What is being asked | Below is a listing; reproduce exactly its lines from the one containing "The width and height of the screenshot is (640, 510)." to its last line, both ends kept, and no other lines.

▼

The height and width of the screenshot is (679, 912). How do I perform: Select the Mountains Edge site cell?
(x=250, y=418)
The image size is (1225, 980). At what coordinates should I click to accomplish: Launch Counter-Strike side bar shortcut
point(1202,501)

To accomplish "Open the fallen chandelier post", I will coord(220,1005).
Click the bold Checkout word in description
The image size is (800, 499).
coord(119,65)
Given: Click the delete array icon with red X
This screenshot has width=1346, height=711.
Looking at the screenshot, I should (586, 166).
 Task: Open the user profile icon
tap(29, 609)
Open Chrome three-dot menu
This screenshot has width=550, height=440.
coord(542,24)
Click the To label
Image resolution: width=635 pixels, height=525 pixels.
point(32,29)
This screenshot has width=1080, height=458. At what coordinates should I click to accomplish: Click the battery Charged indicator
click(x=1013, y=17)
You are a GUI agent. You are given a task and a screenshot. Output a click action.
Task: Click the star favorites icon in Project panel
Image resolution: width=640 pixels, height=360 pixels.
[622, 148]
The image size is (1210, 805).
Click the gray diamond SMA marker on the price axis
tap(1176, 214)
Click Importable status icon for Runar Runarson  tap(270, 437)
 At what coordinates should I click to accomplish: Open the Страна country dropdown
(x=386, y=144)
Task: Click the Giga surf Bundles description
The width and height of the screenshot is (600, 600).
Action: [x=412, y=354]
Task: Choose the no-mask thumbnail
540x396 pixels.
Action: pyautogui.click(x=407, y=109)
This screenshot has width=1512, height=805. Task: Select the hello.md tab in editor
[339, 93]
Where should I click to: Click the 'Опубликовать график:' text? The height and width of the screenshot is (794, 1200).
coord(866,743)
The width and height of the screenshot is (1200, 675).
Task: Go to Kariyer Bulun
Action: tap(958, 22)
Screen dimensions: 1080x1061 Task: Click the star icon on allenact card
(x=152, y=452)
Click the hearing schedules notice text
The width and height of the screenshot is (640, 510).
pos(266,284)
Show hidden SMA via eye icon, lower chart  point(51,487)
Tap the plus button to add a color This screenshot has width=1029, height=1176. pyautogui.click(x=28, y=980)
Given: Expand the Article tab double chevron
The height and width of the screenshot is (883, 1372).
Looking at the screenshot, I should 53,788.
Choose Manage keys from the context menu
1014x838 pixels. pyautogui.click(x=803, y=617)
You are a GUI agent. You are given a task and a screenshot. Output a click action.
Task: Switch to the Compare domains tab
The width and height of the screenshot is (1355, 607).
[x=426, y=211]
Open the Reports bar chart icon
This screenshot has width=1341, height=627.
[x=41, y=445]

▲

Response to the exercise |
The width and height of the screenshot is (640, 510).
pos(266,284)
Show hidden SMA via eye icon, lower chart  point(51,487)
Tap the plus button to add a color This screenshot has width=1029, height=1176. pyautogui.click(x=28, y=980)
Given: Expand the Article tab double chevron
The height and width of the screenshot is (883, 1372).
Looking at the screenshot, I should 53,788.
Choose Manage keys from the context menu
1014x838 pixels. pyautogui.click(x=803, y=617)
You are a GUI agent. You are given a task and a screenshot. Output a click action.
Task: Switch to the Compare domains tab
The width and height of the screenshot is (1355, 607).
[x=426, y=211]
Open the Reports bar chart icon
This screenshot has width=1341, height=627.
[x=41, y=445]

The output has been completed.